Ash and Cinder | chapter 6
Posted August 22nd, 2018 by Zelda
in a perpetual predicament
A/N: Shout-out to Chicken123, she(?) commented on the last chapter :'), thanks fam.
friendly reminder that if any single person gives me like two seconds of attention it strokes my fragile ego and encourages me to be more active. Because I'm petty and small like that.
IN other news, in case you live under a rock and haven't heard, Ena made a discord for KP and you should defintely go check it out. Discord is free, and all you have to do to get added to the KP discord is head over to the wb and send Ena a heads up on the thread they created specifically for that purpose.

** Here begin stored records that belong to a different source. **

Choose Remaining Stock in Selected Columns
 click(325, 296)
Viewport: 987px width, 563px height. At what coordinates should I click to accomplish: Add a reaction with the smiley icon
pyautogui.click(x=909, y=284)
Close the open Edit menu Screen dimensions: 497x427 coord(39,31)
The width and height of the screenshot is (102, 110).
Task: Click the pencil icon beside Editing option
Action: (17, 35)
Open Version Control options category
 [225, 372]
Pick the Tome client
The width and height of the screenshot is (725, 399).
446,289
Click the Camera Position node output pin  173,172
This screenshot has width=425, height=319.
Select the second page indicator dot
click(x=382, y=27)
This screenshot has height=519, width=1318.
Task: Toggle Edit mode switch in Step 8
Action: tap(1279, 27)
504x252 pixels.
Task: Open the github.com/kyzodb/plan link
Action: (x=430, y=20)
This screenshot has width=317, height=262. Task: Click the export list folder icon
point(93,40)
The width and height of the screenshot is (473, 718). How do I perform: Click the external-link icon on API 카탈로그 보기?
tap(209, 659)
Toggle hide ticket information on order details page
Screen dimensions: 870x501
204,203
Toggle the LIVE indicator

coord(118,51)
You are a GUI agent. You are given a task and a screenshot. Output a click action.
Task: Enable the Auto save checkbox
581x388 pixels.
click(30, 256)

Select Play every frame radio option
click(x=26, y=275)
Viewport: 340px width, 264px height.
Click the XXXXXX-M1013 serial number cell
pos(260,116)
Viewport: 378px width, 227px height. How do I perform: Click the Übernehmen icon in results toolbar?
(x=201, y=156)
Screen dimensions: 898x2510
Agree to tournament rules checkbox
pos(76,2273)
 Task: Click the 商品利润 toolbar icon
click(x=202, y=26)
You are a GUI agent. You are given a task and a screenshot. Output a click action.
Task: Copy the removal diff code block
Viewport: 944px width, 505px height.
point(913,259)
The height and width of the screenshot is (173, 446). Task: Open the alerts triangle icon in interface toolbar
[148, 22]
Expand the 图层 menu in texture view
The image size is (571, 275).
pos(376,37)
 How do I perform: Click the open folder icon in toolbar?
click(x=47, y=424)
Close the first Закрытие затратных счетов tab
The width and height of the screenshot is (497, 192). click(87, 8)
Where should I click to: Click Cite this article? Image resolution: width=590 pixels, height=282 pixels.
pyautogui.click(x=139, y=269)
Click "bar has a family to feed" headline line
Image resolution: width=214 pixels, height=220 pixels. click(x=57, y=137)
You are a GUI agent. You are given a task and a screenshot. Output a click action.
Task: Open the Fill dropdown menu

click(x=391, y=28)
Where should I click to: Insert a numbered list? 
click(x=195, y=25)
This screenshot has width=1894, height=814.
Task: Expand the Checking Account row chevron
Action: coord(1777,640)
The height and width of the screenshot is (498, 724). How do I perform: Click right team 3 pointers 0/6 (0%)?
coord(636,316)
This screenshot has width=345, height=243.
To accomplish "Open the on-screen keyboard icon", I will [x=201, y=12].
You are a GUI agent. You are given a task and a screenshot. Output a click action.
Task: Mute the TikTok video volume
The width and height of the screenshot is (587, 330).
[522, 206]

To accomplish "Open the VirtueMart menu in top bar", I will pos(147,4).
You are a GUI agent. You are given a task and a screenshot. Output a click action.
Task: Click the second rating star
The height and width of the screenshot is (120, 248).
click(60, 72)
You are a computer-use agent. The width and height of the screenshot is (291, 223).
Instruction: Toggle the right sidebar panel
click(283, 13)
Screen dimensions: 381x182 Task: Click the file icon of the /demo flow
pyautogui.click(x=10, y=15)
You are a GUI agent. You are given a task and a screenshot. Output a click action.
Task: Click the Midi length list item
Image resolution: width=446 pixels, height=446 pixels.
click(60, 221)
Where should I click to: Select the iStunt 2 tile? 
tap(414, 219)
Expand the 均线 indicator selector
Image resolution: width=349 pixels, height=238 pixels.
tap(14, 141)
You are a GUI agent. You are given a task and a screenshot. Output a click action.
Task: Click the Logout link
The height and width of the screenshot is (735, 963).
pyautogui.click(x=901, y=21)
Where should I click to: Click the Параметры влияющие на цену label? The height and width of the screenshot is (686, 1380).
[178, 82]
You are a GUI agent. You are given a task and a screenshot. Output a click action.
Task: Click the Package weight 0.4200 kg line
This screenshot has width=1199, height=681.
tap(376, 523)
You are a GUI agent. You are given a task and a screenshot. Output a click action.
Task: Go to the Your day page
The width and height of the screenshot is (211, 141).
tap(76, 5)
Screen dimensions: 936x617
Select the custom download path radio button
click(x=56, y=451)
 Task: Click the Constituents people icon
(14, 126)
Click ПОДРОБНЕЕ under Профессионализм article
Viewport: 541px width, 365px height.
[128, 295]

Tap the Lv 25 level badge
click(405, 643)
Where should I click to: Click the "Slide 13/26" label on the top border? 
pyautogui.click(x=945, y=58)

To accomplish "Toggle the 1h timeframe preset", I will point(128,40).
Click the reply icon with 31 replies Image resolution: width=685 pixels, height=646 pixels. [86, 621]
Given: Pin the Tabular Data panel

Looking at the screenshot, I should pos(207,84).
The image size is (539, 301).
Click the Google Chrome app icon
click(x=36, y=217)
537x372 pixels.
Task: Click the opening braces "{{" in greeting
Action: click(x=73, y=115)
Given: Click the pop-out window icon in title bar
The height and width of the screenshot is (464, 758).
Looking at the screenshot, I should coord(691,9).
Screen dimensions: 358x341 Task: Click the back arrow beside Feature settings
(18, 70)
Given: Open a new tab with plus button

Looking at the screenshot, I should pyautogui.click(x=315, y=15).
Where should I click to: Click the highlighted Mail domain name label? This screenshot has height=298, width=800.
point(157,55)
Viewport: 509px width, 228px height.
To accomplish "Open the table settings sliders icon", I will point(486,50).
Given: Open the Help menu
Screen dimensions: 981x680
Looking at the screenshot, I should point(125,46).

The song for this chapter is *drumroll*, Heart of Fire by Black Veil Brides. Even though I'm pretty sure I already listed this as a previous chapter's song..
6 | Storm
We keep a steady pace, heading east into the foothills of the Ural Mountains. We stick to the patches of wooded areas where we can, a majority of the terrain is grassland, but the many rivers and streams are lined with tall pine trees and bushes that droop over the river bank. The water flows downstream, providing us with a well-covered path to travel. The hills we climb are getting steeper, and while my muscles are conditioned for this, my bones ache. The throbbing in my knee has gotten exponentially worse as the storm draws nearer, but I grit my teeth and march on. I can only imagine that the slant will get steeper and steeper as we go along. After all, we’re headed straight at the Urals. Delilah has a permanent frown, and Piper keeps casting uneasy glances at the sky. Bakari lags, breathing heavier than the rest of us, the steady pace is wearing on him and I keep waiting for the moment he stops entirely. I can’t help but feel bad for him, the whitecoats might have given me constant pain, but at least I can breathe and run at the same time. Maverick should have taken him and the others somewhere safer. If something happens to them, it will be on me.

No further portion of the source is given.